一、办理要素
办理要素包括:事项名称和编码、实施机构、申请主体、受理地点、办理依据、办理条件、申请材料、办理时限、收费标准与依据、申请人权利和义务、咨询服务等。
(一)事项名称
事项名称:慈善组织认定
(二)实施机构:临沂市民政局
(三)申请主体:申请认定慈善组织的社会组织
(四)受理地点:临沂市政务服务中心民政局窗口
(五)办理依据:
1、《中华人民共和国慈善法》(2016年中华人民共和国主席令第43号)第十条第二款 本法公布前已经设立的基金会、社会团体、社会服务机构等非营利性组织,可以向其登记的民政部门申请认定为慈善组织,民政部门应当自受理申请之日起二十日内作出决定。符合慈善组织条件的,予以认定并向社会公告;不符合慈善组织条件的,不予认定并书面说明理由。
2、《慈善组织认定办法》(2016年民政部令第58号)。
(六)办理条件
1、申请时具备相应的社会组织法人登记条件;
2、以开展慈善活动为宗旨,业务范围符合《慈善法》第三条的规定;申请时的上一年度慈善活动的年度支出和管理费用符合国务院民政部门关于慈善组织的规定;
3、不以营利为目的,收益和营运结余全部用于章程规定的慈善目的;财产及其孳息没有在发起人、捐赠人或者本组织成员中分配;章程中有关于剩余财产转给目的相同或者相近的其他慈善组织的规定;
4、有健全的财务制度和合理的薪酬制度。
(七)申请材料
1、《慈善组织认定申请书》;
2、《慈善组织认定符合有关规定的承诺书》;
3、履行内部程序,召开会议形成的会议纪要;
4、关于申请理由、慈善宗旨、开展慈善活动等情况的说明;
5、上年度财务审计报告;
由会计师事务所出具,审计报告是含慈善活动年度支出和管理费用的专项审计。其支出比例应当符合有关规定。
6、社会组织法人登记证书(正、副本)。
(八)办理时限
受理时限:1个工作日。
办理时限:20个工作日(不含特别程序时间)。
(九)审批收费:不收费。
(十)咨询服务
临沂市政务服务中心市民政局服务窗口设立咨询岗负责对申请人咨询、疑问给予解释答复,对有明确规定的按规定答复,没有明确规定或不便当场答复的做好记录,及时协调提出答复意见并告知咨询人。
窗口咨询地址:临沂市政务服务中心临沂市民政局窗口,地址:临沂市兰山区北京路8号,
电话咨询号码:0539—8771680。
二、办理流程
(一)申请
1.提交方式
①窗口提交。临沂市政务服务中心临沂市民政局窗口,地址:临沂市兰山区北京路8号,联系电话:0539—8771680。

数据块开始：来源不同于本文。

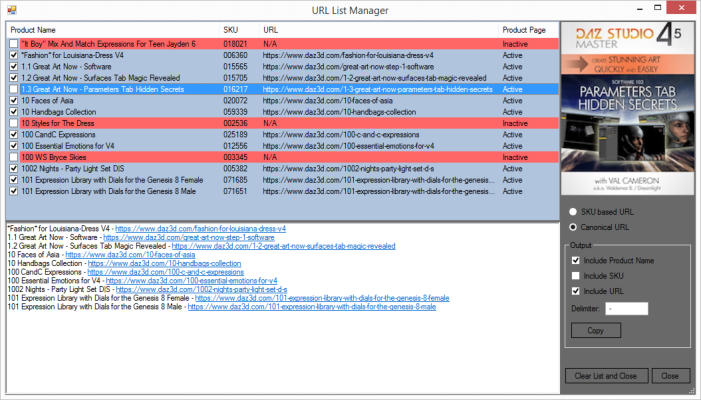Select the Canonical URL radio button
Viewport: 701px width, 400px height.
point(571,227)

②信函提交。临沂市政务服务中心临沂市民政局窗口,地址:临沂市兰山区北京路8号,邮编:276000,联系电话:0539—8771680。
③网络提交。在窗口申请用户名及密码,登陆网址:http://www.sdnpo.gov.cn/
在“网上办事大厅”下“登记年检在线申报”进入
2.获取收件编号
申请人提交申请材料,工作人员进行登记,即可获得编号。
3.获取收件凭证
经审核,对材料齐全、填写无误、符合法定形式的材料出具材料受理凭证。凭证内容包括:材料名称、接收时间、编号,受理人姓名,联系方式、进度查询方式、办理期限。申请人领取方式如下:
①申请人在窗口提交申请的,材料受理凭证由申请人即时领取。
②申请人通过信函或传真提交申请的,材料受理凭证由市民政局窗口工作人员以电子邮件的方式发送给申请人。

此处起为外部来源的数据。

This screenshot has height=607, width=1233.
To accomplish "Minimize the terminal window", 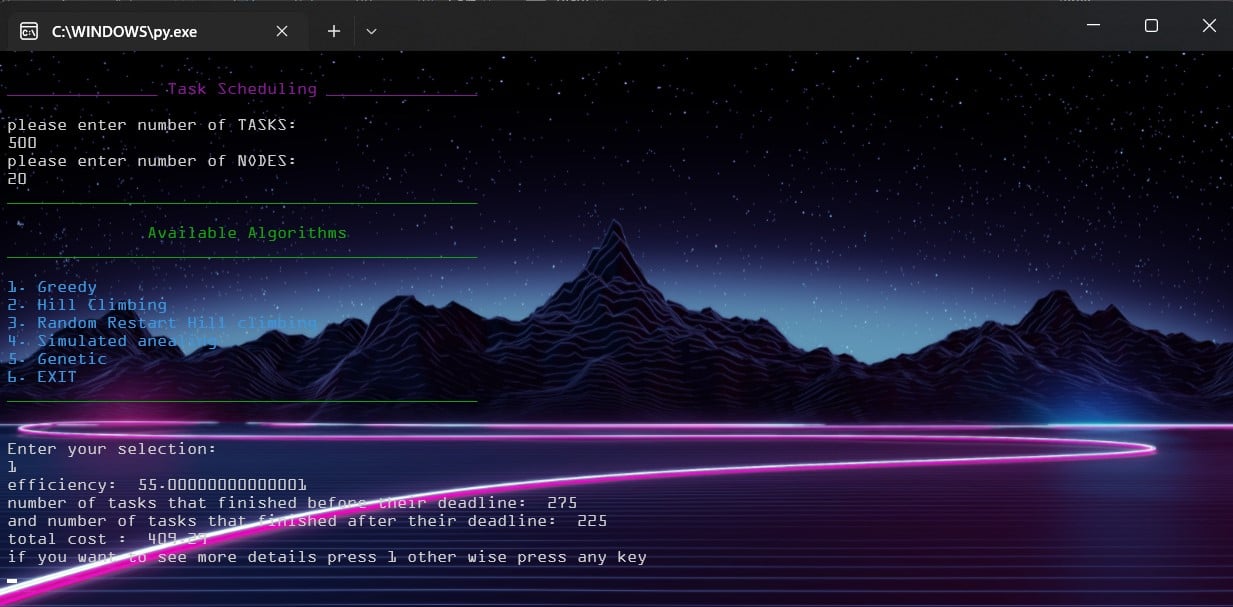I will point(1095,26).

③申请人通过网络提交申请的,申请人可通过登录http://www.sdnpo.gov.cn/下载材料受理凭证。
(二)受理
1.材料补正
受理人对照审批条件进行审核。初步审核主要审查材料以及相关图件是否齐全、材料填写是否规范、完整等。
①属于窗口受理的,受理人当场发现申请材料不齐全或不符合法定形式的,能当场补正的告知申请人当场补正,并予以协助。不能当场补正的,做出补正材料通知单,列明需补正的材料内容和补正期限。
②属于信函、传真或网上受理的,受理人发现申请材料不齐全或不符合法定形式的,做出补正材料通知单,列明需补正的材料内容、补正期限,由民政局窗口人员以网络方式告知申请人。
2.获取受理(不予受理)凭证
①经审核符合受理条件的,登录山东省社会组织登记管理服务平台系统(http://www.sdnpo.gov.cn/)自动生成受理通知书,并随即打印。

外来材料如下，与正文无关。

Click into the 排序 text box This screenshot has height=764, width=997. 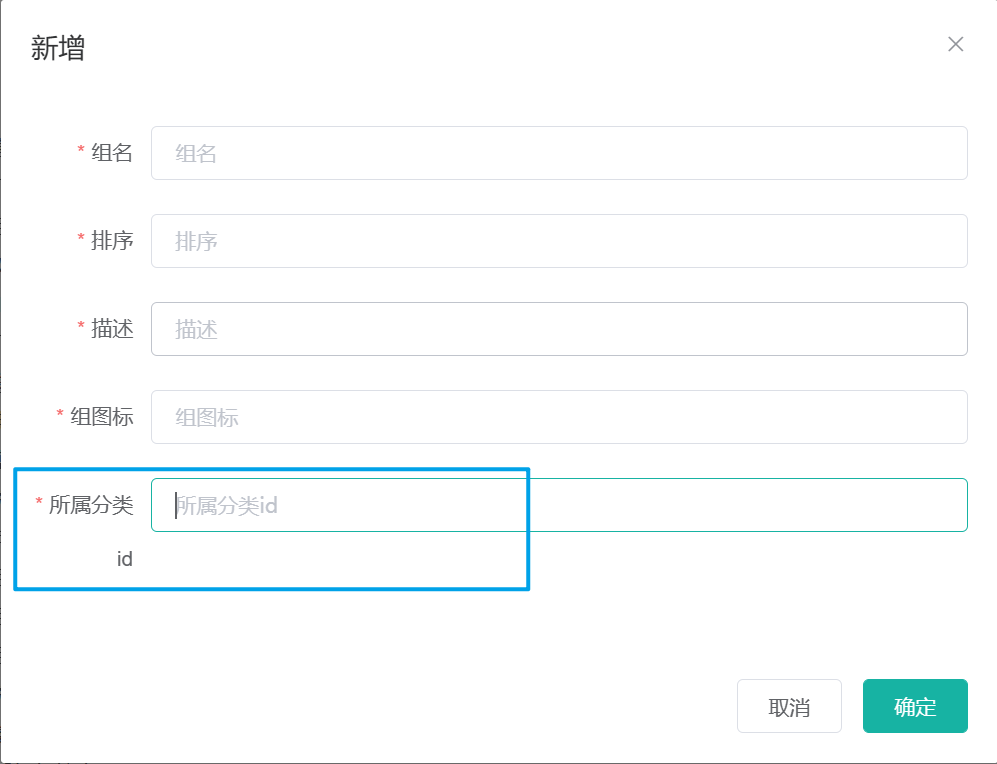559,241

②经审核不符合受理条件的,登录山东省社会组织登记管理服务平台系统(http://www.sdnpo.gov.cn/)自动生成不予受理通知书,并随机打印。
凭证的获取方式同补正材料的方式。
(三)办理进程查询
查询电话号码:0539-8771680
(四)获取审批决定书
1.获取方式:窗口领取或由窗口人员邮寄送达。
2.决定书类型:《慈善组织登记证书》。
(五)流程图
见附件1
三、法律救济
(一)投诉
1.投诉受理:市政务服务中心民政局窗口首席代表负责行政相对人违纪违法投诉事项的协调处理。市政务服务中心督查科负责对市民政窗口人员违纪违法投诉事项的协调处理。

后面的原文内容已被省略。